§ **Problem**
Every line below that mentions the word "will" should be copied out.

§ **Data in this exercise**
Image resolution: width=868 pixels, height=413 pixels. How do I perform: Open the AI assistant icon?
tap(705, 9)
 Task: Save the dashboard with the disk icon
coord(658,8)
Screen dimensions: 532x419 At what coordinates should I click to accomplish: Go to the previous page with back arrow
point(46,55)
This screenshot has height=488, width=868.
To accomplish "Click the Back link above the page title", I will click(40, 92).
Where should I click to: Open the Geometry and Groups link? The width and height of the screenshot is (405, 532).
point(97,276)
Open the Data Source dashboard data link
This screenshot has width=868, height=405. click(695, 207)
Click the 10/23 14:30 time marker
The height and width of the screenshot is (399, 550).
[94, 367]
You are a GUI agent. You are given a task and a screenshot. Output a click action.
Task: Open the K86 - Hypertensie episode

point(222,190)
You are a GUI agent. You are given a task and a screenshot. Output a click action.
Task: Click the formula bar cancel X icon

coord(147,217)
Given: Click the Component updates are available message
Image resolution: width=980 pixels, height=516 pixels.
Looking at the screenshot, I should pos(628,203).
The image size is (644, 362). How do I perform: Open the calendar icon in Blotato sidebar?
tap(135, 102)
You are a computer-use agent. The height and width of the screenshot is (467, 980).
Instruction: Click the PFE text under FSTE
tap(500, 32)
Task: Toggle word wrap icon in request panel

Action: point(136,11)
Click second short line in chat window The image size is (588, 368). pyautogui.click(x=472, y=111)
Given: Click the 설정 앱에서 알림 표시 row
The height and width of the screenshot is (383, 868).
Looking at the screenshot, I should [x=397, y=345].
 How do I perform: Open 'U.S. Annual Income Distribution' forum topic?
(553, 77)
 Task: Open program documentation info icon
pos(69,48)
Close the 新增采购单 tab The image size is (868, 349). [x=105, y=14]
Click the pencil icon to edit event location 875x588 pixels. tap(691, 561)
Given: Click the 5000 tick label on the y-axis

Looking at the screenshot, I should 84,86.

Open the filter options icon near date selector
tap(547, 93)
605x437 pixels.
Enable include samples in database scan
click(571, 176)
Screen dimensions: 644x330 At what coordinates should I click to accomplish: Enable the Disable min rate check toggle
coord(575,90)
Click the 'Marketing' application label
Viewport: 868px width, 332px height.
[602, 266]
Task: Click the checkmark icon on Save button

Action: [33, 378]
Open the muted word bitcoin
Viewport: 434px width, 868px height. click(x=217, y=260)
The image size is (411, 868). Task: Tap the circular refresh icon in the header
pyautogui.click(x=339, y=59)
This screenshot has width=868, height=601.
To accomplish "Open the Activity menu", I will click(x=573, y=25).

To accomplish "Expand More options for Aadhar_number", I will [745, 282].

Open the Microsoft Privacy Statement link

§ **Result of the exercise**
To accomplish "Click the Back link above the page title", I will click(40, 92).
To accomplish "Open the Activity menu", I will click(x=573, y=25).
To accomplish "Expand More options for Aadhar_number", I will [745, 282].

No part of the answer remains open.